The Fool

thinbuddha

ravenest said:
or do you like the prancy look?

heh heh. I have a lot of troubles with the way the fool card is usually portrayed. My favorite, at the moment, is the fool from the soprafino. It strikes close to home- he looks a lot like some of the "fools" I've come across in my life. Of course, he's missing that innocent look that is supposed to be there, so it doesn't perfectly capture the meaning- but it works better than the prancy ones.
 

SarahRose

I'm not a fan of the Fool either. He does look piggy. To me, the Fool should be more... jester-like? lol

But yeah, not my favorite card. Not my least favorite, but... definitely down there.
 

ravenest

thinbuddha said:
My favorite, at the moment, is the fool from the soprafino. It strikes close to home- he looks a lot like some of the "fools" I've come across in my life.

Post a pic for us TB.
 

paradoxx

hmmm, perhaps this fool does have all the answers, but in his amazement of it all he is unable to understand it. I am starting to notice details in this card I didn't before, the bird, buttefly and egyptain scarab to the left and center, the three flowers below the fool, the two figures below the flowers. The fool has a hold of the fire and crystal to the upper left and upper right, al eaf is also to the right of the fool. the cluster of pentacles with astrological symbols off to the right. A man would be a fool to take on so much at once, soa fool this man is. And it looks as if the tiger and aligator are going to eat him alive.
 

thinbuddha

ravenest said:
Post a pic for us TB.


I assume that you mean I should post a pic of some of the real-life fools I'vce come across. Unfortunately, I don't have any pics handy, as a lot of that stuff is in storage. Some of the people that come to mind, I don't have any pics of, since they were just "neighborhood characters" and I was avoiding photography at the time I knew them.
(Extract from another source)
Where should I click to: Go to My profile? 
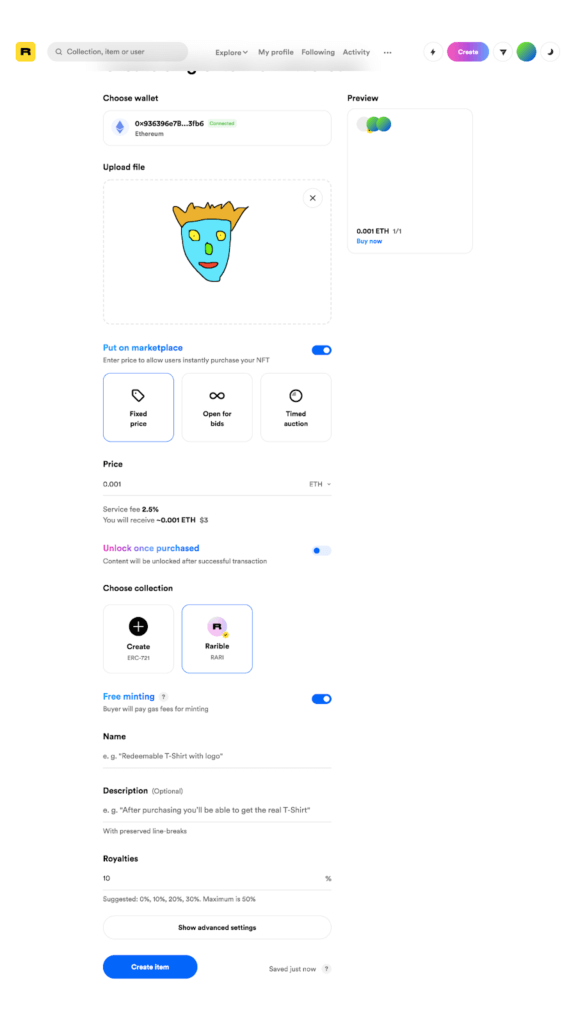pos(276,52)
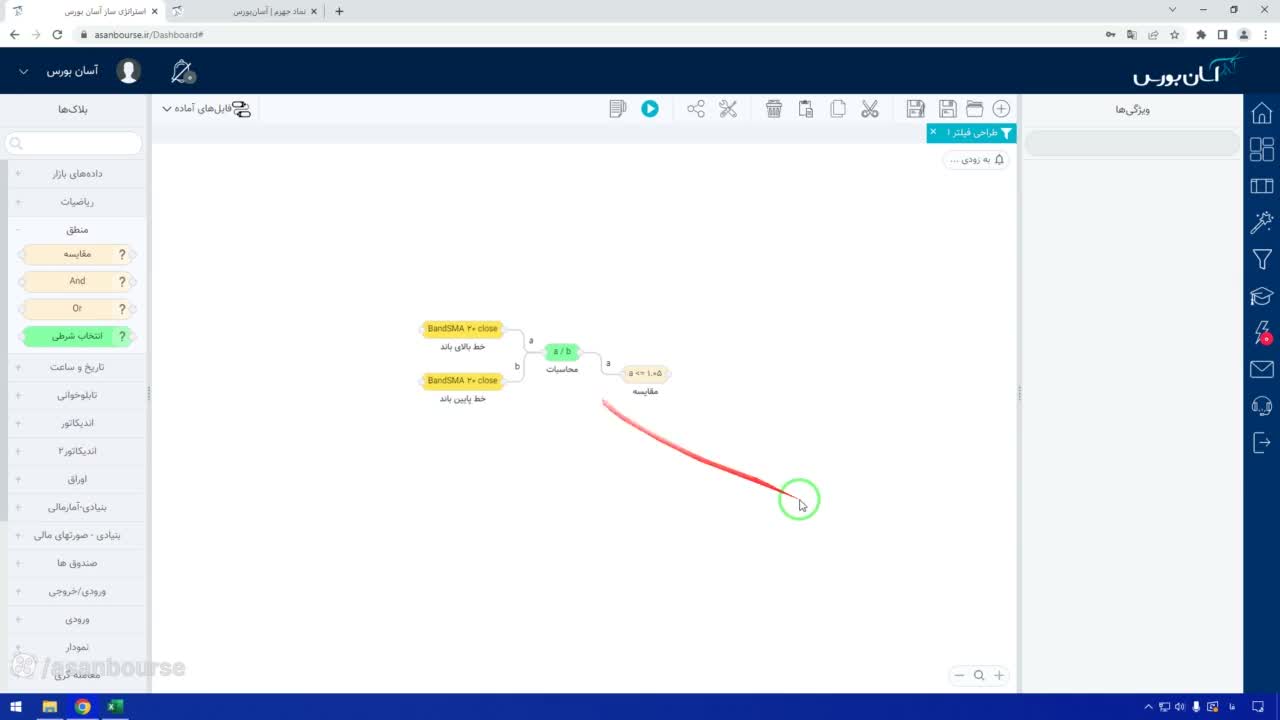Image resolution: width=1280 pixels, height=720 pixels.
Task: Click the scissors cut icon in toolbar
Action: (870, 109)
The Soprafino tarot fool is pictured on the aeclectic site.
 

Scion

I'm gonna come right out and say it: I LOVE the Thoth Fool!

For my money, I don't have any patience with the "strictly sweetness and light" reading of the Fool. Rachel Pollack did this talk at the Reader's Studio in April where she talked about the psychologizing of Tarot... She was talking about the PC "innocence" overlay that's softened the original meanings of madness or stupidity. One of the things that I love about Lady Harris' rendering is that it's SO much closer to the batshit Marseilles version, and the feathered, tattered Visconti-Sforza which he resembles. There's some real danger in there...
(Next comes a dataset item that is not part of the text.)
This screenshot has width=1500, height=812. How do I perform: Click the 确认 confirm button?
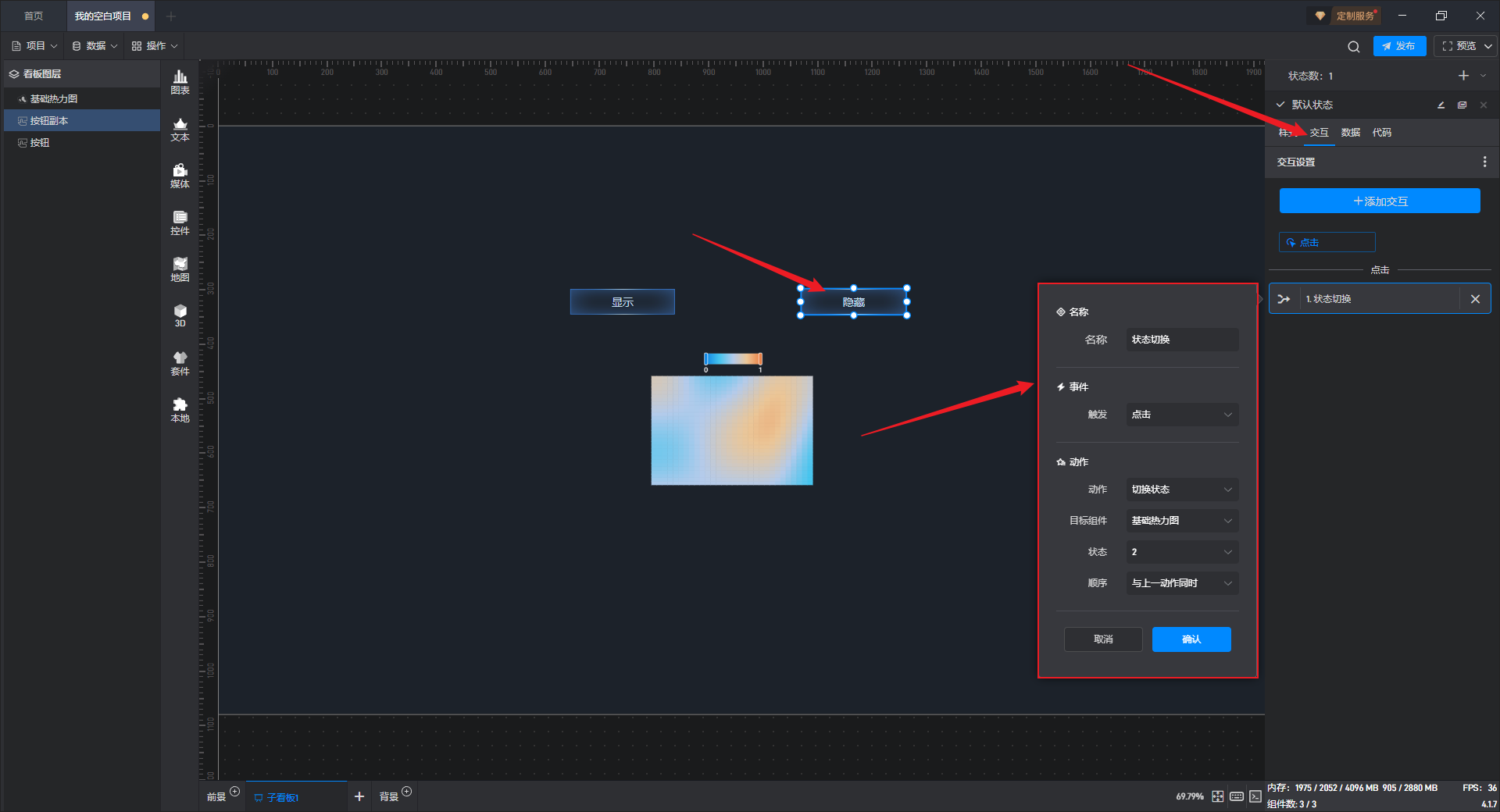[1191, 639]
I've actually been thinking a lot about this very topic... As I type this, I'm trapped upstate NY right now, drafting a play set in the 15th century. For the past 6 months, I've been doing all kinds of research on medieval fools, natural and artificial...

A large percentage of royal fools were severely handicapped. In fact in the courts of Spain and the Netherlands in certain periods only employed Natural fools (i.e. disabled), some of them so insane and/or deformed that they were kept chained in public areas so they could serve as "entertainment" without jeopardizing anyone's safety, including their own. The jovial, sanitized, friendly Jester is largely an invention of the Victorians (like the prevailing bloodless views of faery, angels, and Greek mythology). But I'll concede that's totally a subjective taste thing.

The way I see it, Crowley, and thence Harris, are trying to pump some mojo back into the iconography of this Atu. And there's some of Erasmus' layers of dangerous Folly in him too. The kind of Folly that tears dogma apart and champions delusion and ridicules corruption, risking everything cause it values nothing.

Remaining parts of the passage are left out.